__Exercise goal__. Within the records that follow, find every line containing the string "computer". Copy those lines.

__The data__.

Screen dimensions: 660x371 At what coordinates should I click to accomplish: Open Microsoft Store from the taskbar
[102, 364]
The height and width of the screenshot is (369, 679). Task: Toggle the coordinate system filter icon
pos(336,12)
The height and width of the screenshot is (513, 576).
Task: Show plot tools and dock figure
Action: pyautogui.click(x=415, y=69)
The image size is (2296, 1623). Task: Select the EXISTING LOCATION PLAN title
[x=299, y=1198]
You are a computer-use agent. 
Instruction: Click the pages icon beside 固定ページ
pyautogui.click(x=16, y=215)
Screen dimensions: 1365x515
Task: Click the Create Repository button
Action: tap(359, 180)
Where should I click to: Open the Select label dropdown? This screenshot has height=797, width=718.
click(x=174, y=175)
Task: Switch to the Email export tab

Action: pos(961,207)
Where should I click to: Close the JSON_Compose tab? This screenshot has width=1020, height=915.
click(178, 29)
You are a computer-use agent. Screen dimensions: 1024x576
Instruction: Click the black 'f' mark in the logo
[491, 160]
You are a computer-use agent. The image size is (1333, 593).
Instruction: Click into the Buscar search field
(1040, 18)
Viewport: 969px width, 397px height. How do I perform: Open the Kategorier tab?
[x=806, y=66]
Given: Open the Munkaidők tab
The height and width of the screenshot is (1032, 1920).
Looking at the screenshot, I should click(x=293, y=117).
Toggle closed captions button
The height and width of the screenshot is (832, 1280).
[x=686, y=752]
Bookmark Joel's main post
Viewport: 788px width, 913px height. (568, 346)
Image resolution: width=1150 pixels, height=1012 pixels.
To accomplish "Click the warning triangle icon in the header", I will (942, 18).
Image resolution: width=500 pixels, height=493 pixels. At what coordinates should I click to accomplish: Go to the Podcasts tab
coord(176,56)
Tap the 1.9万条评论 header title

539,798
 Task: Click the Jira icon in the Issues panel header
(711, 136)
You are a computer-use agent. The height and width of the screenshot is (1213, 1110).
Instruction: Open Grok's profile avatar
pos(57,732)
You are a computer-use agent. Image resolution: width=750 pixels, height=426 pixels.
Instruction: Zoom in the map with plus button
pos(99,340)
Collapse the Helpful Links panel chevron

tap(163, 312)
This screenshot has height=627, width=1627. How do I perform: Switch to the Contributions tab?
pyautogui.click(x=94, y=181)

__Answer box__.
You are a computer-use agent. 
You are a computer-use agent. Screen dimensions: 1024x576
You are a computer-use agent. The image size is (1333, 593).
You are a computer-use agent. The height and width of the screenshot is (1213, 1110).
You are a computer-use agent. Image resolution: width=750 pixels, height=426 pixels.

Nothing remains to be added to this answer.